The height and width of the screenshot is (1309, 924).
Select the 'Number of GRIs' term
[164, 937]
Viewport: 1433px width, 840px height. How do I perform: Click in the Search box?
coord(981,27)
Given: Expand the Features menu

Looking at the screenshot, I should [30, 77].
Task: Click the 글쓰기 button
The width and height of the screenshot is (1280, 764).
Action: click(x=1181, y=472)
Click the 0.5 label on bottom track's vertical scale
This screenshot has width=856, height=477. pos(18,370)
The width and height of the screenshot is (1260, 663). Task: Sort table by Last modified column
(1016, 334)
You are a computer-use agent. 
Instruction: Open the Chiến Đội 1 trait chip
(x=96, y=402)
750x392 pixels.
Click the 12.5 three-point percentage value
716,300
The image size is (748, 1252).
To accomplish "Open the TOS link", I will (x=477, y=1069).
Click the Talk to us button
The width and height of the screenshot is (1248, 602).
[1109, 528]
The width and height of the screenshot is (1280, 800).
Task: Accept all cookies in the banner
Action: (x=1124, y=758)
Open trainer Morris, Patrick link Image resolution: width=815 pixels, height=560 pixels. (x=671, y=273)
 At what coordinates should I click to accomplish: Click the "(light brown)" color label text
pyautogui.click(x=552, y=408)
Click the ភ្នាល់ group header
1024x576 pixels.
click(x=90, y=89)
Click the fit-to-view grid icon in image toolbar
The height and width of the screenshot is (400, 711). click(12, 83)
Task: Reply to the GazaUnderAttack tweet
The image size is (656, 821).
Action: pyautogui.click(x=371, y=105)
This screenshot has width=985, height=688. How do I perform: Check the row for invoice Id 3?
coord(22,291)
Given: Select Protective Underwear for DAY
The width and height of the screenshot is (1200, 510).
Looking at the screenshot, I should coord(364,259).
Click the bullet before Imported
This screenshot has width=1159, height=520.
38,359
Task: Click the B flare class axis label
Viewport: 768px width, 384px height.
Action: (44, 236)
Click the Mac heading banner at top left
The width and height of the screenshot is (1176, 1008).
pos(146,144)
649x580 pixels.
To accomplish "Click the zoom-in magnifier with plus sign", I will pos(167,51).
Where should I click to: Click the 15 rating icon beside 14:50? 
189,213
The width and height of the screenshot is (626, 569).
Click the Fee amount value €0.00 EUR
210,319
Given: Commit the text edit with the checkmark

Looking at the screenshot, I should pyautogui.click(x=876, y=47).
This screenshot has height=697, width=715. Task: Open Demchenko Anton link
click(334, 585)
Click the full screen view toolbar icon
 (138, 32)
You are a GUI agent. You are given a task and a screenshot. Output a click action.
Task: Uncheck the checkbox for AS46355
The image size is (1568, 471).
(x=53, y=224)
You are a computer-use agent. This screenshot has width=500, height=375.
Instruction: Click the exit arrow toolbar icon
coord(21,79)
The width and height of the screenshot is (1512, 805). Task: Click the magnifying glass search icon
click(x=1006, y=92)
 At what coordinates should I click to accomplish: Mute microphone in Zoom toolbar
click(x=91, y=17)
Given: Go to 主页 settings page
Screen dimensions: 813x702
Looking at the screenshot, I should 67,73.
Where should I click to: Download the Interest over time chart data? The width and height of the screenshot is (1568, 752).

━━━━━━

> Task instructions
Copy every line of the records above that holds the word "agent".

> Exercise answer
You are a computer-use agent. 
You are a GUI agent. You are given a task and a screenshot. Output a click action.
You are a computer-use agent. This screenshot has width=500, height=375.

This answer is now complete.